Excerpted passage:
+++
The suture-tying forceps according to the present disclosure would be practically applied to a stitch formation procedure while fixing a needle with the helps of a forceps part and would be applied to a dura mater suturing procedure in such a manner that the both ends of suture are made to pass through the through holes formed in the forceps parts and are inserted into the nasal speculum for thereby forming a reliable knot at a desired position.

The suture-tying forceps according to the present disclosure makes it possible to easily make a knot of suture in a surgical operation which is performed in a narrow and deep portion like TSA, so a reliable watertight can be obtained. Since the needle can be easily handled using the forceps according to the present disclosure, this instrument would be widely applied to another surgical fields with similar situation which had difficulty of needle handling work like spinal surgery.
+++
Tasks to perform:
1. In the passage on suture-tying forceps, which surgical field is named as another area where the instrument could be widely applied?
2. Continue the passage on suture-tying forceps from the point at which it ends.

Entries supplied:
+++
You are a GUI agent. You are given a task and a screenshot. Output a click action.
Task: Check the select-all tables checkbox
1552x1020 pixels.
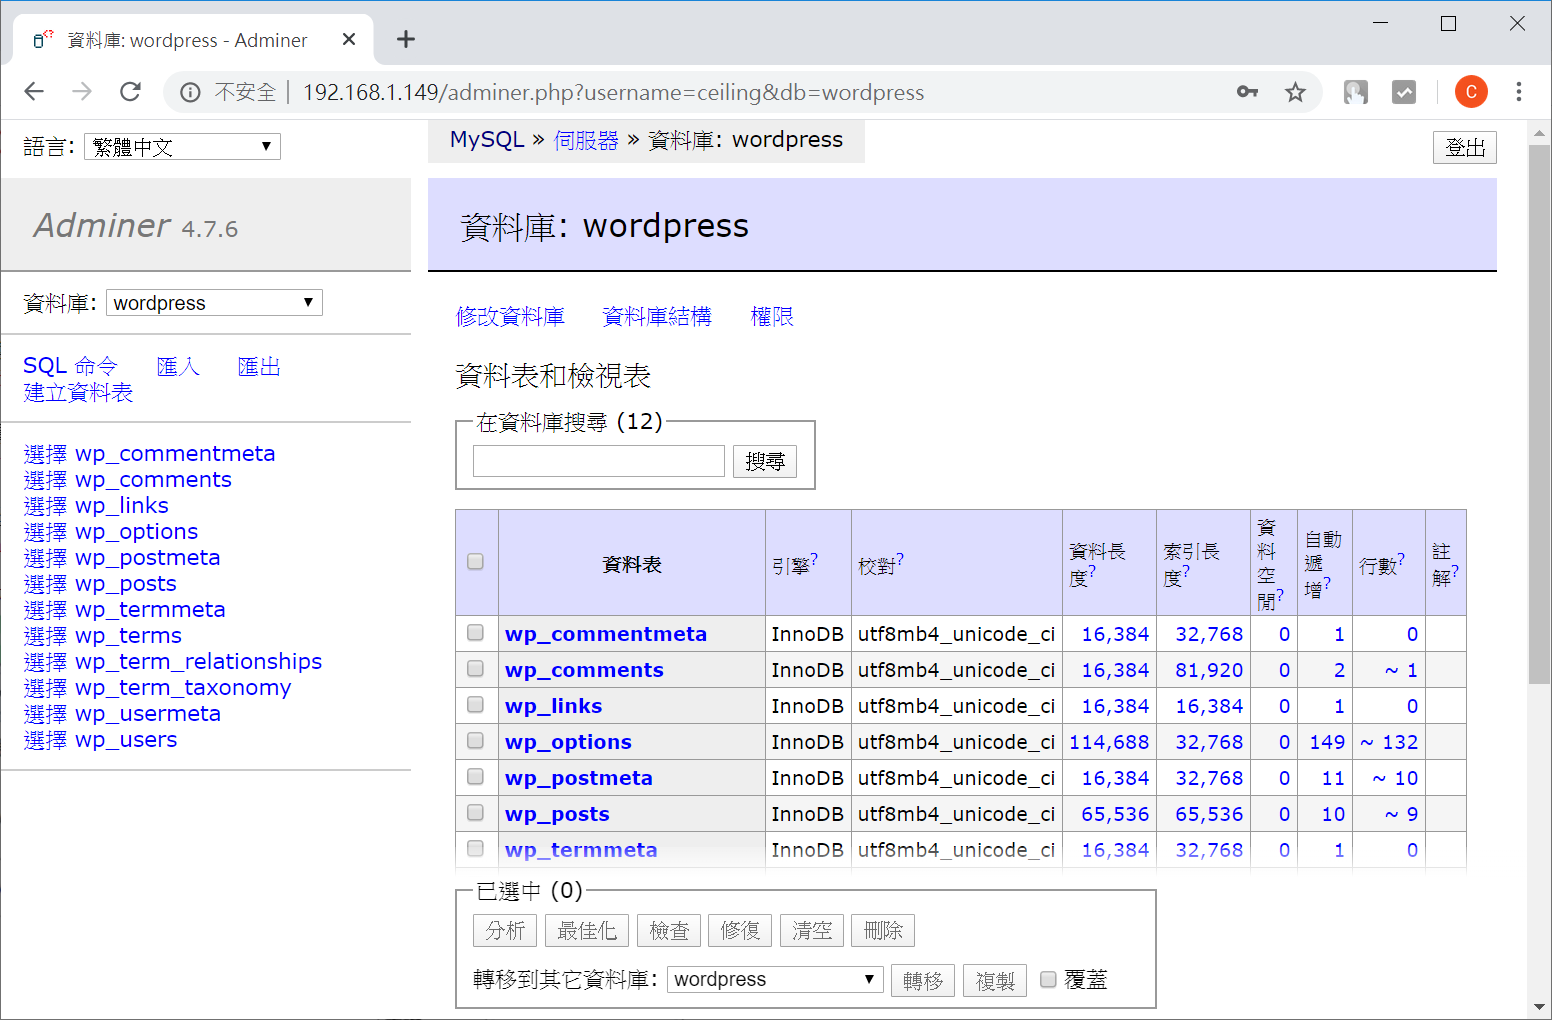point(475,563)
+++
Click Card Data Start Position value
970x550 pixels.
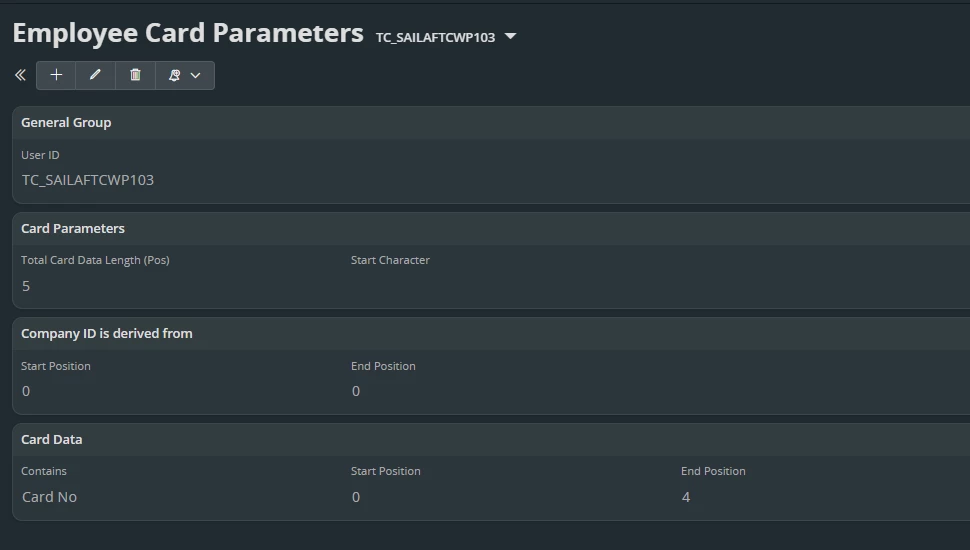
+++
Numbered answers:
1. Spinal surgery.

2.
As described above, the suture-tying forceps according to the present disclosure would result in a successful watertight dural closure since it is possible to reliably tie a suture in an operation which is generally performed in a narrow, deep surgical field such as that in TSA. In addition, the present disclosure would be widely applied to surgical fields with its easier needle handling work with the helps of forceps.

As the present disclosure may be embodied in several forms without departing from the spirit or essential characteristics thereof, it should also be understood that the above-described examples are not limited by any of the details of the foregoing description, unless otherwise specified, but rather should be construed broadly within its spirit and scope as defined in the appended claims, and therefore all changes and modifications that fall within the meets and bounds of the claims, or equivalences of such meets and bounds are therefore intended to be embraced by the appended claims.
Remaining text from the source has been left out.